## EXERCISE PROMPT
Please quote the stretch of the listing from the line that contains "Hyväksy kaikki (25, 998)" through the line that contains "Meistä (7, 980)", word for word and with both of those lines included.

## DATASET ENTRIES

====

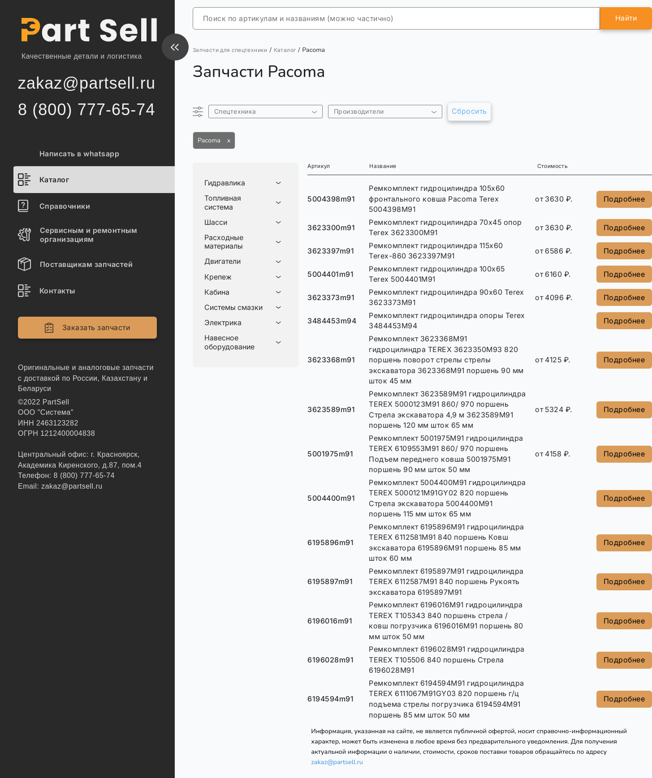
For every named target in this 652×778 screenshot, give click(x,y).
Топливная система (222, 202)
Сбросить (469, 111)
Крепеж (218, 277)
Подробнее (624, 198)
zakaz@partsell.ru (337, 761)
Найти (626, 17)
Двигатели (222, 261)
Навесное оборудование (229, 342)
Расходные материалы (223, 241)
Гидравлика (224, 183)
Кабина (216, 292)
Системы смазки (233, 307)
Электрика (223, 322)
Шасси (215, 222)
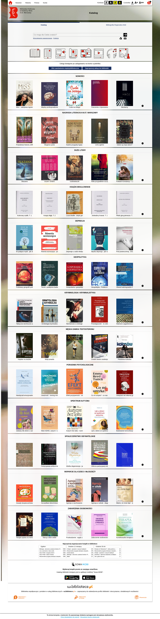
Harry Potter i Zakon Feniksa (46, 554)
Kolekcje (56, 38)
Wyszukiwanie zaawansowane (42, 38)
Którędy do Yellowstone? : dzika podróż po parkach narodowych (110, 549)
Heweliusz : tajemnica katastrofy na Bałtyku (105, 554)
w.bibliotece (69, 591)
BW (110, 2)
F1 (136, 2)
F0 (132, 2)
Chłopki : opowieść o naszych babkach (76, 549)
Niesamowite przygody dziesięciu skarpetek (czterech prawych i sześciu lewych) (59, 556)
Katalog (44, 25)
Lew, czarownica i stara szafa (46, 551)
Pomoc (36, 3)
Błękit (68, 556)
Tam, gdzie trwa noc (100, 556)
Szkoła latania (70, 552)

====

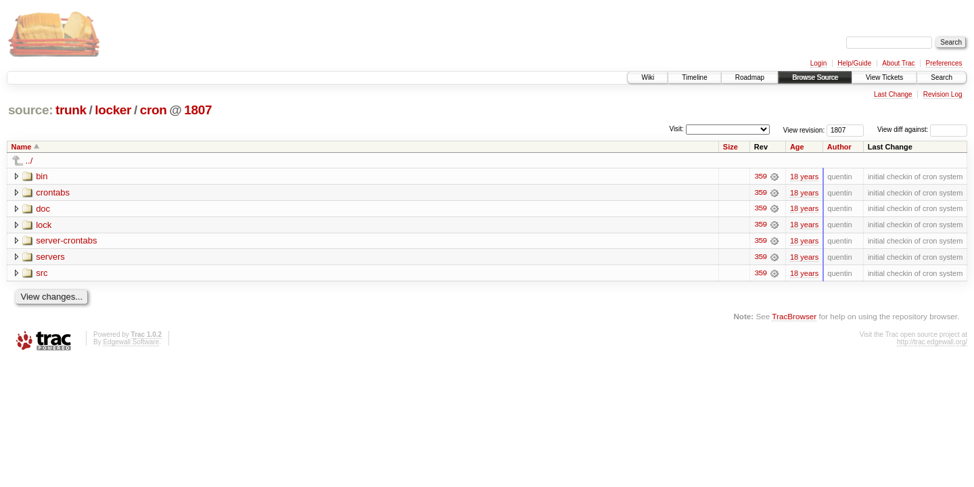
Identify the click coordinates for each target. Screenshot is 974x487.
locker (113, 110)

====

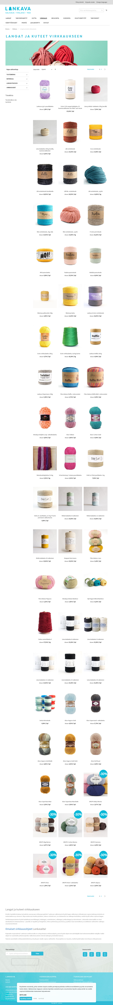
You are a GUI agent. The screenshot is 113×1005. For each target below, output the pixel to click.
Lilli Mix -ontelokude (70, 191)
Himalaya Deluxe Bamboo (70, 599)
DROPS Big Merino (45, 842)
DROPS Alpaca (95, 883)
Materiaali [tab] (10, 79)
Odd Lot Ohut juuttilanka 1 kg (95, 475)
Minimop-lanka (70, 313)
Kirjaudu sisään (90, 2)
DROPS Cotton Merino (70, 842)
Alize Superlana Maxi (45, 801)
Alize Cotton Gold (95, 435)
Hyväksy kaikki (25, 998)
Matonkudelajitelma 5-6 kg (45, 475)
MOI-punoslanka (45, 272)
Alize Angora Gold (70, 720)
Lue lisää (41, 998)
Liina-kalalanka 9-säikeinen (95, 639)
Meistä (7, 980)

====

## COMPLETED EXERCISE
Hyväksy kaikki (25, 998)
Matonkudelajitelma 5-6 kg (45, 475)
MOI-punoslanka (45, 272)
Alize Angora Gold (70, 720)
Lue lisää (41, 998)
Liina-kalalanka 9-säikeinen (95, 639)
Meistä (7, 980)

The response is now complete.